## EXERCISE DESCRIPTION:
Print out the full listing, exactly.

## MATERIAL FOR THIS EXERCISE:
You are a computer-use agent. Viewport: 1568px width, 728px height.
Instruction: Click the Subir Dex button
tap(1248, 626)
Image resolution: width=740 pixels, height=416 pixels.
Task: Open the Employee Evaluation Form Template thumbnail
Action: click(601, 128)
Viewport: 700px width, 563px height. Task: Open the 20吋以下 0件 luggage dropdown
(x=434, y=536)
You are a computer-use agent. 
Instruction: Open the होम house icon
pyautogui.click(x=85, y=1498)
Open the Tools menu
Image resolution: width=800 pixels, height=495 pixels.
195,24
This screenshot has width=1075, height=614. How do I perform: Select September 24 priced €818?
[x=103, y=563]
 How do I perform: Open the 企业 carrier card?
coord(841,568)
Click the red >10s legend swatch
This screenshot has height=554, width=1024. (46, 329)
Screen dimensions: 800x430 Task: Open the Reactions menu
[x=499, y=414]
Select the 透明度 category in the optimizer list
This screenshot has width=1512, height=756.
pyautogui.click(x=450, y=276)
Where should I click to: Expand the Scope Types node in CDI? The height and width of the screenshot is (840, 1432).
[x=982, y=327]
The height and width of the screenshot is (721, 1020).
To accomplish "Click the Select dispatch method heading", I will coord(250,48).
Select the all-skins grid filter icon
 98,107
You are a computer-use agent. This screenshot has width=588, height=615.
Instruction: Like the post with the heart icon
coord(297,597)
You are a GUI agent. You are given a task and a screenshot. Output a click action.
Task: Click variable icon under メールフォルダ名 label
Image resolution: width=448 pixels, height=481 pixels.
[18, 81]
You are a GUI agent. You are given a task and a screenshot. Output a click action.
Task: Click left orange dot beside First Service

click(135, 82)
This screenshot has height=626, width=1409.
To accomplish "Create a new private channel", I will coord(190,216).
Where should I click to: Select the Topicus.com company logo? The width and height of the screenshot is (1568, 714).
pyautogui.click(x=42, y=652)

## RESULT:
You are a computer-use agent. Viewport: 1568px width, 728px height.
Instruction: Click the Subir Dex button
tap(1248, 626)
Image resolution: width=740 pixels, height=416 pixels.
Task: Open the Employee Evaluation Form Template thumbnail
Action: click(601, 128)
Viewport: 700px width, 563px height. Task: Open the 20吋以下 0件 luggage dropdown
(x=434, y=536)
You are a computer-use agent. 
Instruction: Open the होम house icon
pyautogui.click(x=85, y=1498)
Open the Tools menu
Image resolution: width=800 pixels, height=495 pixels.
195,24
This screenshot has width=1075, height=614. How do I perform: Select September 24 priced €818?
[x=103, y=563]
 How do I perform: Open the 企业 carrier card?
coord(841,568)
Click the red >10s legend swatch
This screenshot has height=554, width=1024. (46, 329)
Screen dimensions: 800x430 Task: Open the Reactions menu
[x=499, y=414]
Select the 透明度 category in the optimizer list
This screenshot has width=1512, height=756.
pyautogui.click(x=450, y=276)
Where should I click to: Expand the Scope Types node in CDI? The height and width of the screenshot is (840, 1432).
[x=982, y=327]
The height and width of the screenshot is (721, 1020).
To accomplish "Click the Select dispatch method heading", I will coord(250,48).
Select the all-skins grid filter icon
 98,107
You are a computer-use agent. This screenshot has width=588, height=615.
Instruction: Like the post with the heart icon
coord(297,597)
You are a GUI agent. You are given a task and a screenshot. Output a click action.
Task: Click variable icon under メールフォルダ名 label
Image resolution: width=448 pixels, height=481 pixels.
[18, 81]
You are a GUI agent. You are given a task and a screenshot. Output a click action.
Task: Click left orange dot beside First Service

click(135, 82)
This screenshot has height=626, width=1409.
To accomplish "Create a new private channel", I will coord(190,216).
Where should I click to: Select the Topicus.com company logo? The width and height of the screenshot is (1568, 714).
pyautogui.click(x=42, y=652)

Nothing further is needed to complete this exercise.